The forum default for strip image metadata is now set to false. This configuration prevents image files from losing their open license notices when uploaded to the site.

This topic therefore explains how to manually strip and add metadata using the exiftool utility. Other software can also do this, but exiftool supports a wide array of file formats and metadata fields.

In passing, the metadata in PDF files and other non-image files is not modified on upload.

Stripping metadata

The following commands will strip all metadata from a PNG file and a JPG file:

$ exiftool -all= foo.png
$ exiftool -all= bar.jpg

In addition, exiftool can process some or all of a subdirectory, for instance all PNG files in the foo subdirectory:

$ exiftool -all= -ext png foo/

Note also the options -recurse, -overwrite_original, and -preserve.

Adding metadata

The tags used in these examples are my suggestions. Feel free to omit some tags and add others. Note too the tags -rights and -CopyrightNotice. There should be no problem using multiple tags with the same information. But some may be shorthand for others and the processing may be order dependent. Unicode characters can be used. Creative Commons offers the following recommendations concerning XMP metadata, although their comments relate mostly to PDF files.

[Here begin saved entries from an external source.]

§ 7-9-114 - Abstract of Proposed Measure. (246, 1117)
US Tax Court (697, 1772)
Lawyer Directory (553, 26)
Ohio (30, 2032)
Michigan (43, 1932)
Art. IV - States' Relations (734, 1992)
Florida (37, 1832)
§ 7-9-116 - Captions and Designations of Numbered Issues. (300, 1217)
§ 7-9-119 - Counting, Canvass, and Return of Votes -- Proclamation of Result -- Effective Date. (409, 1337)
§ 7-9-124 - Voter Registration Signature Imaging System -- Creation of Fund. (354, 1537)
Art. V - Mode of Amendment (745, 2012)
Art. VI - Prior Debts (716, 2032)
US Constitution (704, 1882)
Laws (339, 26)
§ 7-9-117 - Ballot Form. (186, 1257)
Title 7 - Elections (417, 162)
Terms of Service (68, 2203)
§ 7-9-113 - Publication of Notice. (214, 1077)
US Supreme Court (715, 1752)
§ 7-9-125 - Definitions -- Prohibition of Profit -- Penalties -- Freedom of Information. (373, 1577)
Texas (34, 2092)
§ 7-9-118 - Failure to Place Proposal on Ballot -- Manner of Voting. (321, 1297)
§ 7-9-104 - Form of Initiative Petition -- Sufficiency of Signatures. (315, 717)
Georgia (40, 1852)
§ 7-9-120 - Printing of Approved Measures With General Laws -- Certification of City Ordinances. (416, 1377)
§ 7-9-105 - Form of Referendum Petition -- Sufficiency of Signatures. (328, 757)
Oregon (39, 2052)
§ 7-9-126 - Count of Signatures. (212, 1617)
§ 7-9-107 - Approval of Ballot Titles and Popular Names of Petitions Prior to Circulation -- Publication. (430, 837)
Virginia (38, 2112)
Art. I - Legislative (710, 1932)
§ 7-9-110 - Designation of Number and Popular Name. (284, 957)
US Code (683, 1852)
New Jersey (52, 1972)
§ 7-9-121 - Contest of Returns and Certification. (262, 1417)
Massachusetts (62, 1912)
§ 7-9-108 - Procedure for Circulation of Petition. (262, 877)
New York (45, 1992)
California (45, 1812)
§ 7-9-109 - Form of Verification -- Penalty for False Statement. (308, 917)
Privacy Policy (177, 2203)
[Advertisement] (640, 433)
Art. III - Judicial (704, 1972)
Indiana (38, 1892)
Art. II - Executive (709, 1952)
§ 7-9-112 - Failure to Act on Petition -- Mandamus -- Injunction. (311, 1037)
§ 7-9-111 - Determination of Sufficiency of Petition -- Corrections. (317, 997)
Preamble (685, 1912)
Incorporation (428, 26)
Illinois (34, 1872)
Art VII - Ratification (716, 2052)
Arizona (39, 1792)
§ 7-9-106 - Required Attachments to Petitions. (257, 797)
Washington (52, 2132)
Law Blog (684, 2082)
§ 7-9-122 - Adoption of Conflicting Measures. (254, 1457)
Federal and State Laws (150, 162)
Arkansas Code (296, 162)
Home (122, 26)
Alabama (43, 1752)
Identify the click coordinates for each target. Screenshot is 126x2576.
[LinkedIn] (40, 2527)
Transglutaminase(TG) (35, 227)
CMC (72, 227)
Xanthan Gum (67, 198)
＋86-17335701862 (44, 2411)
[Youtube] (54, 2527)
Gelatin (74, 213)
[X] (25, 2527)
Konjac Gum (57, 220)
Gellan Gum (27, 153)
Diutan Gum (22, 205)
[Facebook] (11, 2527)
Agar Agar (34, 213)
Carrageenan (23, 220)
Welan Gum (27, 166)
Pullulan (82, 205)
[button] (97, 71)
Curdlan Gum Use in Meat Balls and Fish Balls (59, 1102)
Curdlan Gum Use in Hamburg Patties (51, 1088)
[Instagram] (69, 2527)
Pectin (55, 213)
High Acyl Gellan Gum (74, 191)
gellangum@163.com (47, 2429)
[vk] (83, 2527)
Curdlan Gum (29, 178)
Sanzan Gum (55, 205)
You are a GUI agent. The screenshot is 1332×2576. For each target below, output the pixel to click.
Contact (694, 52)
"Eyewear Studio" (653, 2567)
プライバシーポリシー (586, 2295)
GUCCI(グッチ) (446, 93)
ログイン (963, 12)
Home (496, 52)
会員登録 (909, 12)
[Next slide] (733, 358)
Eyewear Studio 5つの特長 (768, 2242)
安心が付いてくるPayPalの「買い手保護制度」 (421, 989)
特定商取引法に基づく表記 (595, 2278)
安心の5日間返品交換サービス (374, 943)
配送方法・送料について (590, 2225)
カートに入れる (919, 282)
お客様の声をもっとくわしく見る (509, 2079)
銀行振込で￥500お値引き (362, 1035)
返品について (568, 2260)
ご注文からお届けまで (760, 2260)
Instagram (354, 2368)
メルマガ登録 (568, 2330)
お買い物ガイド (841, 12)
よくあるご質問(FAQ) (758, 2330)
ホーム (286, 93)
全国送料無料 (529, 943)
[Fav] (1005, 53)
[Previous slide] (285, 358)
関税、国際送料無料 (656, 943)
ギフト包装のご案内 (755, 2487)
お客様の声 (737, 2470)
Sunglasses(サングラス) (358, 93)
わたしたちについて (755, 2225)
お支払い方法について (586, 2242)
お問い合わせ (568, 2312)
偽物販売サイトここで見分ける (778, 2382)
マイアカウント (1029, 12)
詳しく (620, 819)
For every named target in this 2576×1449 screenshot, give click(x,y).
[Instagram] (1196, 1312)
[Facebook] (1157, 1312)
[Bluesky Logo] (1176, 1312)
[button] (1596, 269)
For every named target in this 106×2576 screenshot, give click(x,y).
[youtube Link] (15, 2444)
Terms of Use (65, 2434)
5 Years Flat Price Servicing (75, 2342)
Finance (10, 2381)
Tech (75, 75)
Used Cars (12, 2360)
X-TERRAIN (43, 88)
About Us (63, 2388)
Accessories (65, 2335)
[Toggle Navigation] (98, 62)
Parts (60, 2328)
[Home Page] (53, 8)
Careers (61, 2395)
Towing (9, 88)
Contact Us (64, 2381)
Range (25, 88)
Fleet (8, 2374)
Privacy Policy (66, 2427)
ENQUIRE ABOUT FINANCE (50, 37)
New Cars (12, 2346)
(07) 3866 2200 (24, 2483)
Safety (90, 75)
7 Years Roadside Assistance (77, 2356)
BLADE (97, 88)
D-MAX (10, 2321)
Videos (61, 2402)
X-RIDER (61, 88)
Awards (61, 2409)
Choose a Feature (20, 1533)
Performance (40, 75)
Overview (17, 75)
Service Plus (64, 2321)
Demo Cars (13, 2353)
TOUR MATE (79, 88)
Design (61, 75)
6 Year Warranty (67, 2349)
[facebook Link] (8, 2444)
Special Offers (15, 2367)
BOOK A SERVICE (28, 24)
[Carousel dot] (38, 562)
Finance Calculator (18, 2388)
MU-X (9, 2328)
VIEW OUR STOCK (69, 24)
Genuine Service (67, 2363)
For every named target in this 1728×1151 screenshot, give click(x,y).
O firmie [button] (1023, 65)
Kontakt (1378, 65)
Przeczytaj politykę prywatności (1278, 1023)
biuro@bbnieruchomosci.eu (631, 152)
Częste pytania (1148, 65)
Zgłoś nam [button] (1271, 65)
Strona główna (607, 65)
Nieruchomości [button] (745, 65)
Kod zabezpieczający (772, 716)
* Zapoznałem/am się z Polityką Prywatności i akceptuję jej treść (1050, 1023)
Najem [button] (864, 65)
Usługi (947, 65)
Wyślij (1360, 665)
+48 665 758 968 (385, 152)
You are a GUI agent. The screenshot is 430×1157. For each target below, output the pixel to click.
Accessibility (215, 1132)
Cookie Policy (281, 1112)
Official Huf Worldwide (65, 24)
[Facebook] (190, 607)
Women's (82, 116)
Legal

The following code will add metadata to a PNG file. The given tags are registered under the PNG specification and do not derive from informal conventions, such as those used by ImageMagick.

target="foo.png"
lastmod=$(stat --format="%y" "$target")
exiftool \
    -Author="Erika Mustermann <erika@isp.eu>" \
    -Description="Image description goes here" \
    -Copyright="This work is licensed under the Creative Commons Attribution 4.0 International License" \
    -CreationTime="$lastmod" \
    "$target"

Put the above in a text file called foo.cmd and run it under bash:

$ bash foo.cmd

Similarly for a JPG file:

target="bar.jpg"
exiftool \
    -Artist="Erika Mustermann <erika@isp.eu>" \
    -ImageDescription="Image description goes here" \
    -Copyright="This work is licensed under the Creative Commons Attribution 4.0 International License" \
    -XMP-cc:License="http://creativecommons.org/licenses/by/4.0/" \
    "$target"

And again run it from the command line:

$ bash bar.cmd

I am not aware of SPDX open license descriptors being used in image file metadata and doubt if there is a corresponding tag (although there should be).